Task to complete – Transcribe the listing word for word, starting at the line that contains "Click the edit pencil icon for record 252" and stopping after the line that contains "pos(351,134)". Leave the pictures out.

Source material –
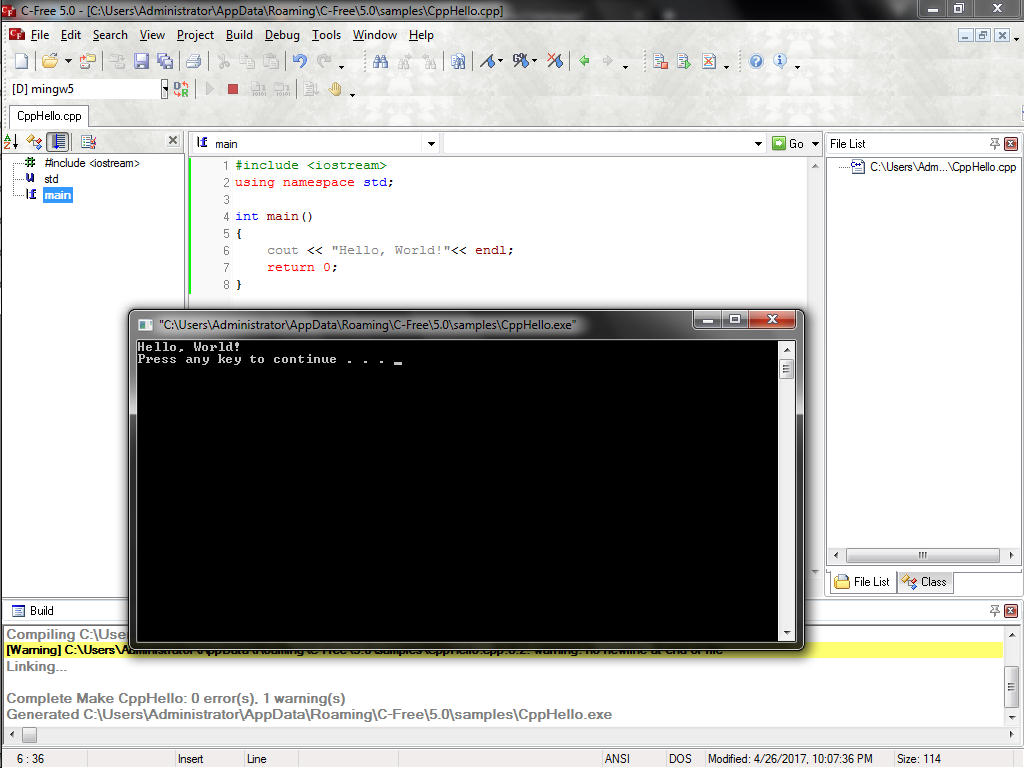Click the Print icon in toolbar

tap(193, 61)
--
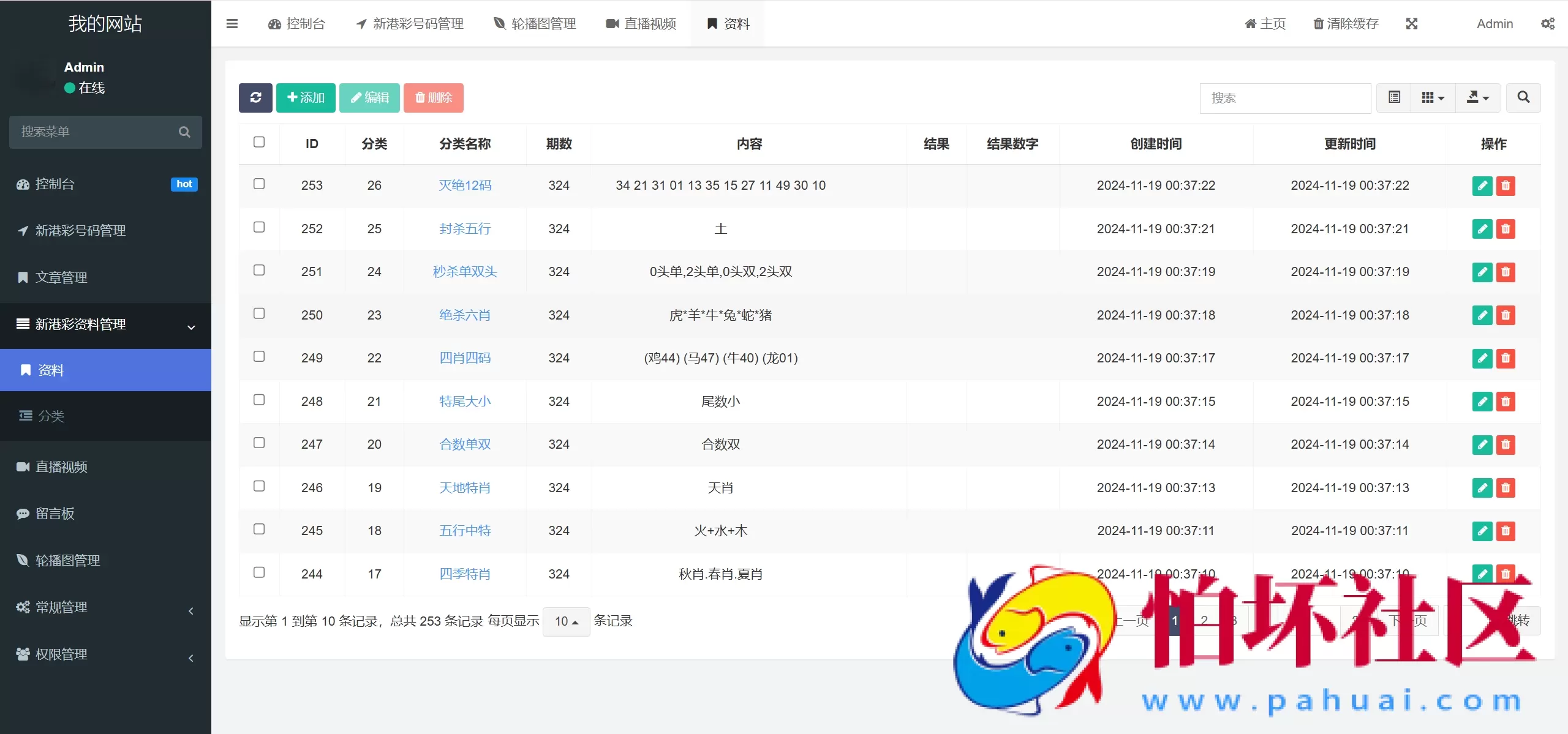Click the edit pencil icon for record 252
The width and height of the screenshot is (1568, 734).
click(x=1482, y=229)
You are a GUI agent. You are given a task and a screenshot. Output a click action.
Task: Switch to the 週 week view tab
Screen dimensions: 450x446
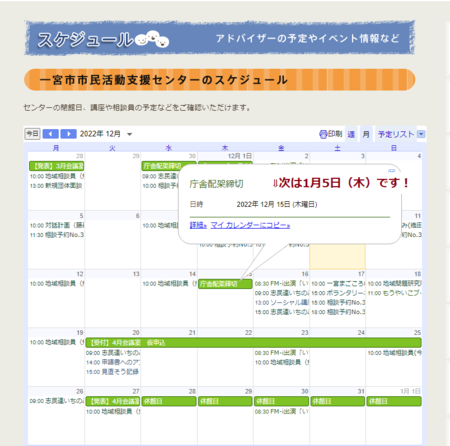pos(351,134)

Task solution –
Click the edit pencil icon for record 252
The width and height of the screenshot is (1568, 734).
click(x=1482, y=229)
You are a GUI agent. You are given a task and a screenshot. Output a click action.
Task: Switch to the 週 week view tab
Screen dimensions: 450x446
pos(351,134)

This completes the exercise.